With business rates rising and more consumers choosing to shop online, it’s a tough time for bricks-and-mortar fashion retail. And that’s before you add climate protests, including XR’s call for a total fashion boycott, to the mix.

Between October 2018 and 2019, some 85,000 jobs were axed at UK retailers, with department stores House of Fraser and John Lewis and fashion retailers like New Look, Coast and Karen Millen among the worst hit. Just two months later, KMPG declared 2019 the “worst year for UK retail on record”.

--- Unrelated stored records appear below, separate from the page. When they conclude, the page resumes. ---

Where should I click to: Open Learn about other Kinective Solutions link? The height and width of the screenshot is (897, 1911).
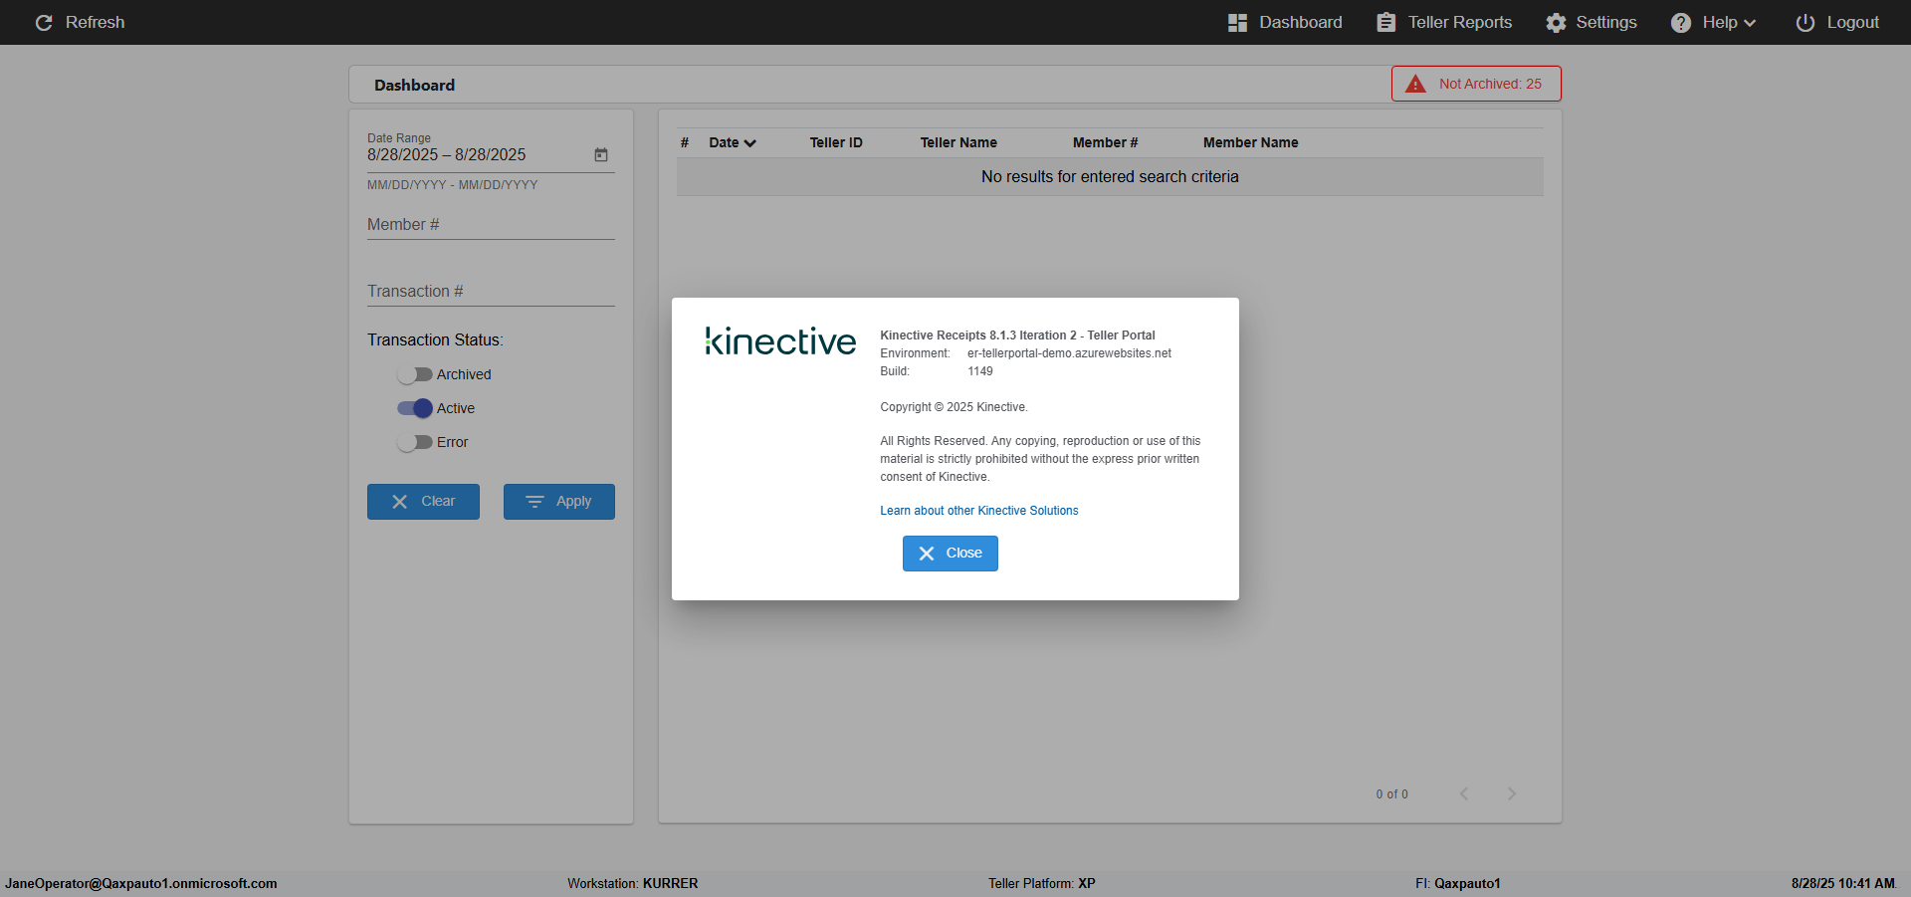[x=979, y=511]
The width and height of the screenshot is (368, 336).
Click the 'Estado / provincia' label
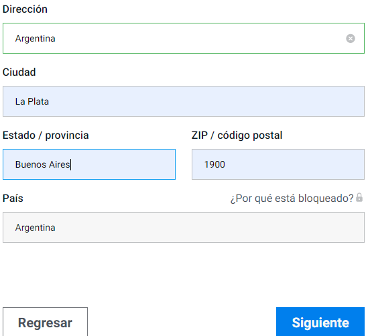(x=46, y=135)
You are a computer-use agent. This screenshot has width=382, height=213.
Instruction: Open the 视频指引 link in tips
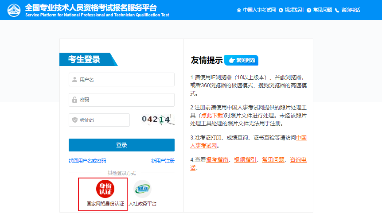pyautogui.click(x=245, y=159)
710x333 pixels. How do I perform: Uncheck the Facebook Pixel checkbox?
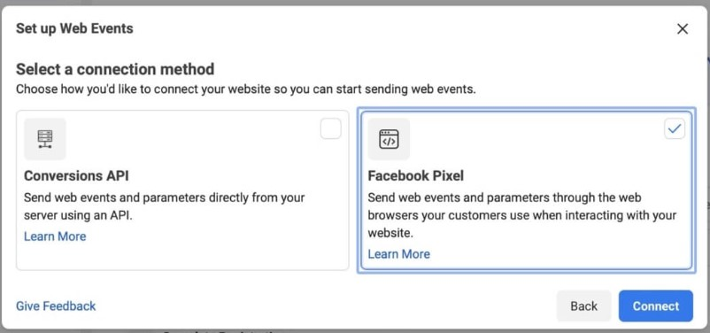[675, 128]
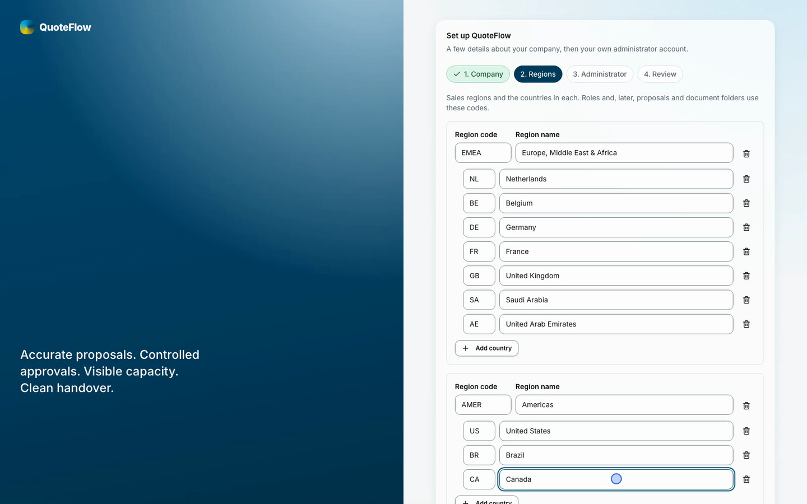The height and width of the screenshot is (504, 807).
Task: Remove the Netherlands country row
Action: (x=746, y=179)
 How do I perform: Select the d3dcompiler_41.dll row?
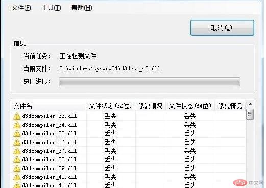[x=129, y=185]
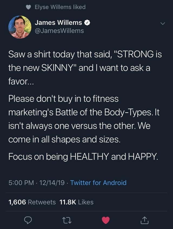The image size is (173, 229).
Task: Click the James Willems display name
Action: (x=59, y=23)
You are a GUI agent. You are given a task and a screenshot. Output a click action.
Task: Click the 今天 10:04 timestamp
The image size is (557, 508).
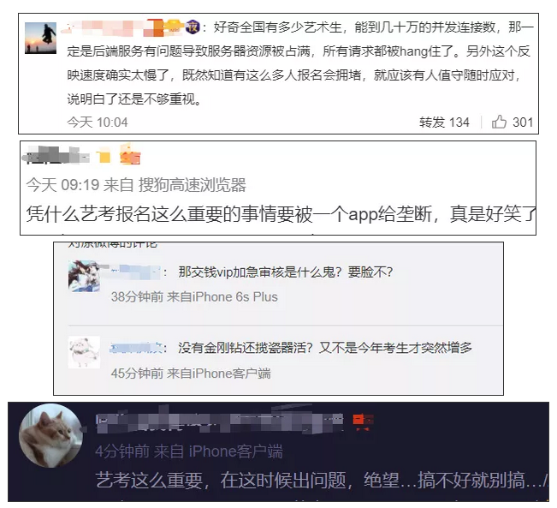[x=98, y=122]
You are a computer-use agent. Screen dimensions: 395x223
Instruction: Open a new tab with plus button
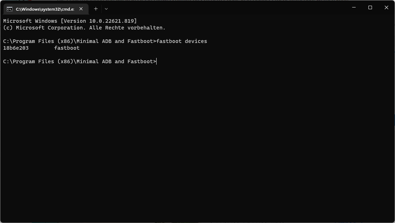pyautogui.click(x=96, y=9)
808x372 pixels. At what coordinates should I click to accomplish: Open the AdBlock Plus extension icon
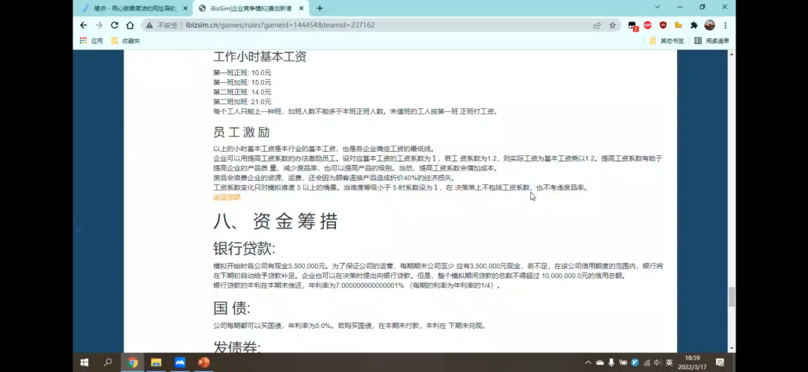(x=647, y=25)
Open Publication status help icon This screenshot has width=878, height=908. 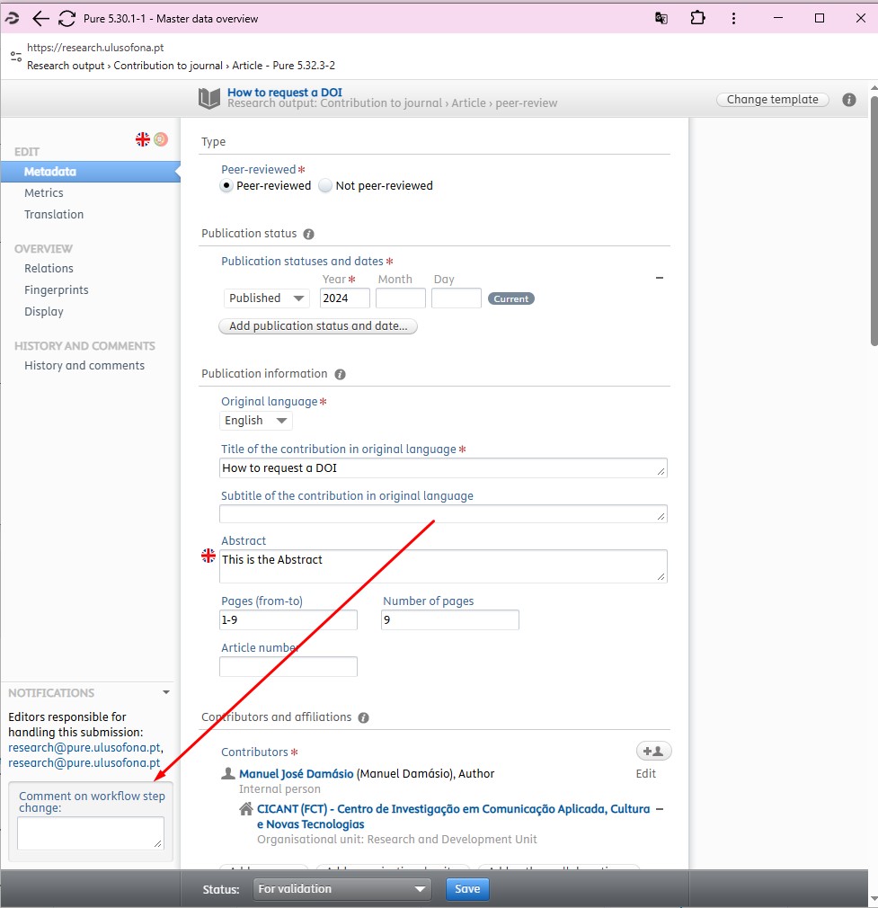[x=308, y=234]
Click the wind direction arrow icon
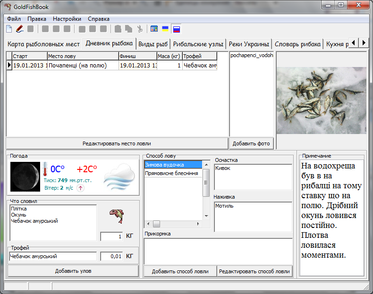This screenshot has height=294, width=373. (x=80, y=188)
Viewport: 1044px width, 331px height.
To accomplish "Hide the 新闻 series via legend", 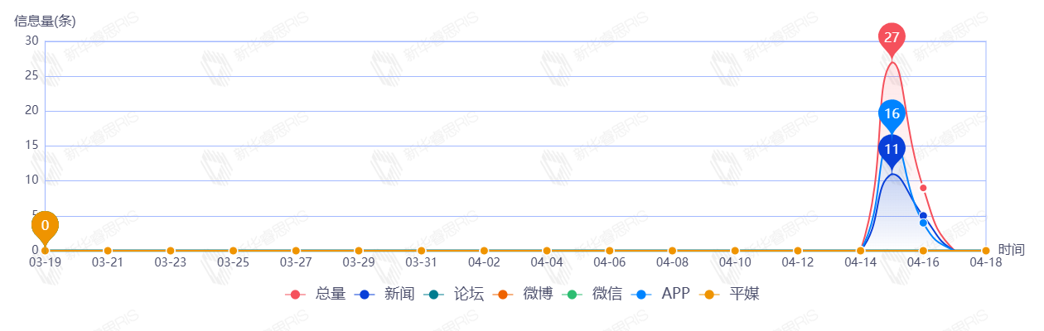I will (384, 294).
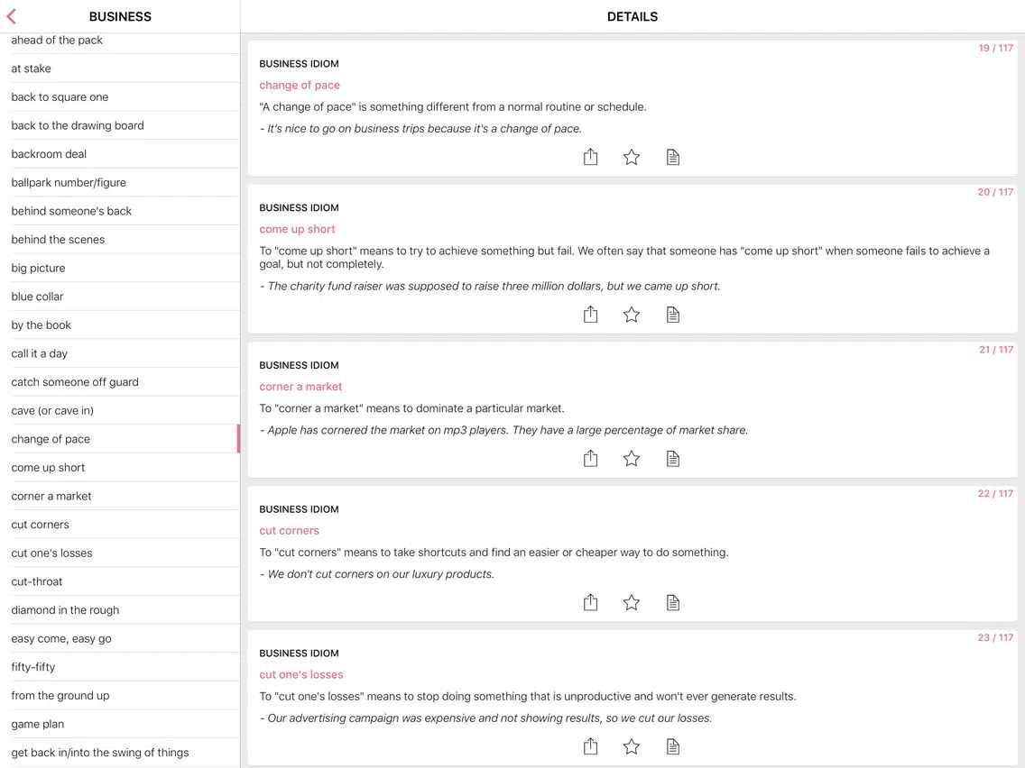Image resolution: width=1025 pixels, height=768 pixels.
Task: Share the "cut corners" idiom card
Action: (590, 602)
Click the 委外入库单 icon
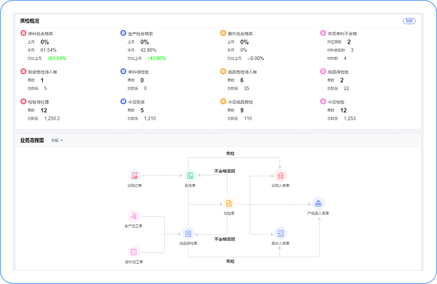The width and height of the screenshot is (437, 284). tap(280, 233)
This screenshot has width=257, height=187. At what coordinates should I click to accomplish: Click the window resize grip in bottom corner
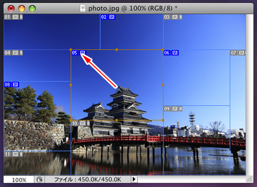[250, 179]
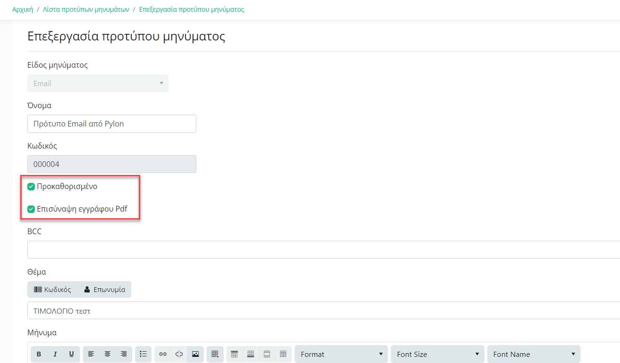Go to Αρχική via the breadcrumb
Viewport: 620px width, 363px height.
(x=22, y=9)
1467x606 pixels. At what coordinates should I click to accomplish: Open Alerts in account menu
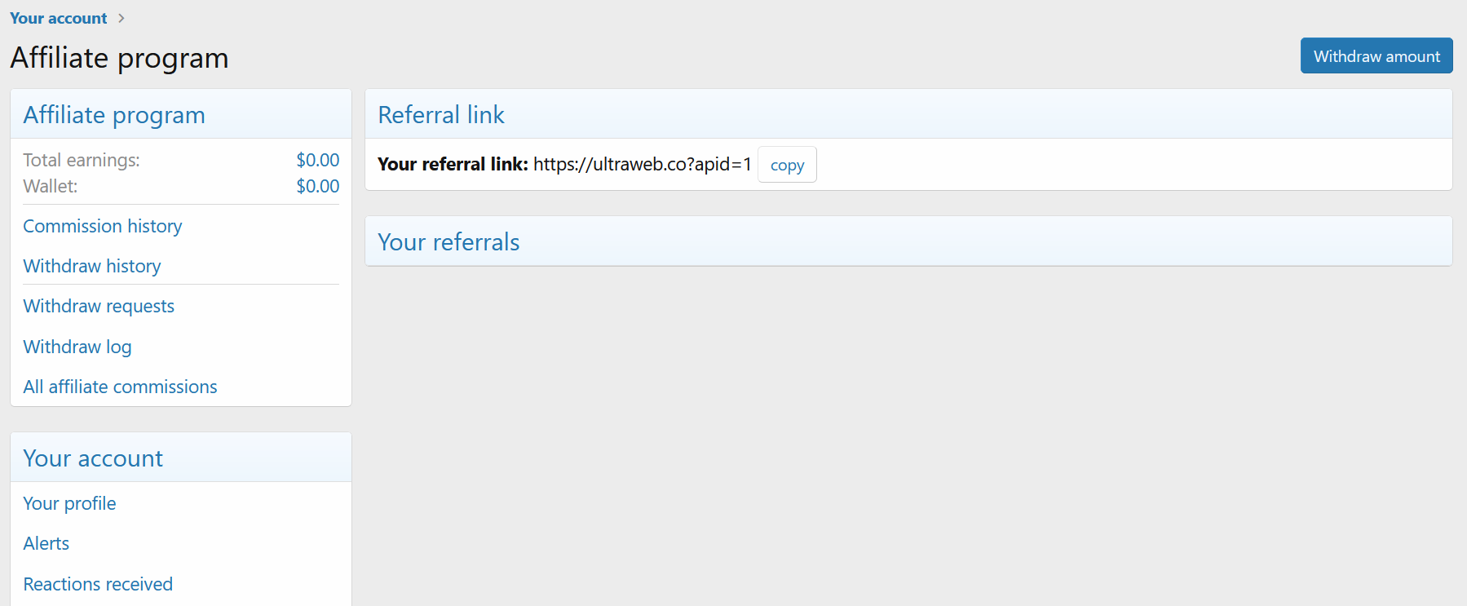(46, 543)
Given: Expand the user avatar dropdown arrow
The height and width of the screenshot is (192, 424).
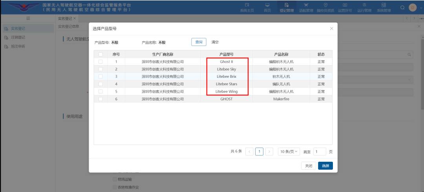Looking at the screenshot, I should coord(419,7).
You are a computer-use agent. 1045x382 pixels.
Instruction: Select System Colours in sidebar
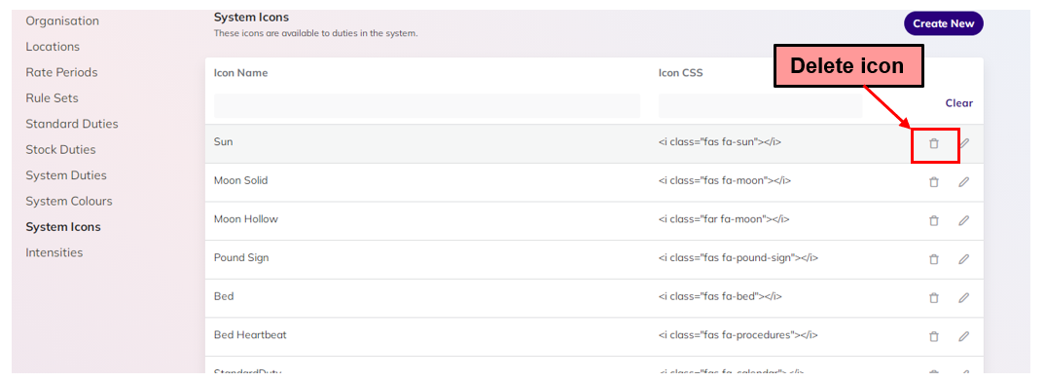[x=69, y=201]
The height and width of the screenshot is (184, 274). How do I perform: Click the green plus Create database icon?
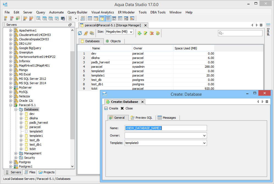[139, 33]
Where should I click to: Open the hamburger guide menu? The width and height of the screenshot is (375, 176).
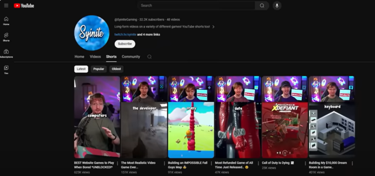coord(6,6)
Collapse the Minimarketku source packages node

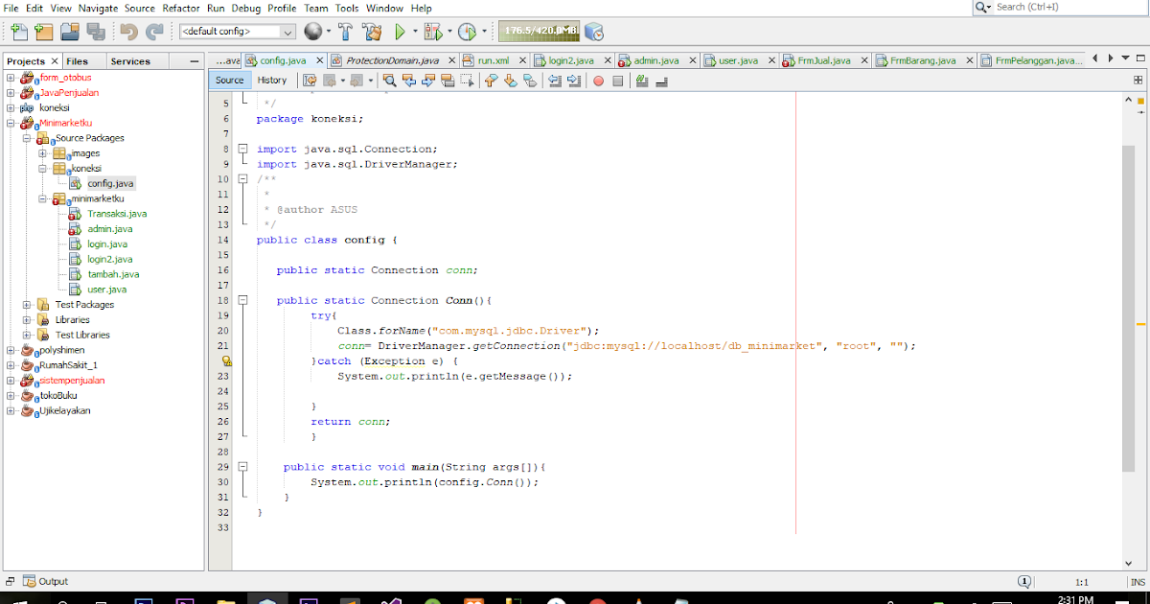click(x=28, y=137)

Trends of falling fashion turnovers and profits were attributed, in part, to retailers’ failures to keep up with consumer demands for action on the many environmental issues the fast fashion industry is tangled with: it is estimated to account for 10% of annual global emissions; landfills or burns a bin lorry full of textiles every second; logs 2.4 billion trees every year and accounts for one-fifth of the world’s water pollution by industry.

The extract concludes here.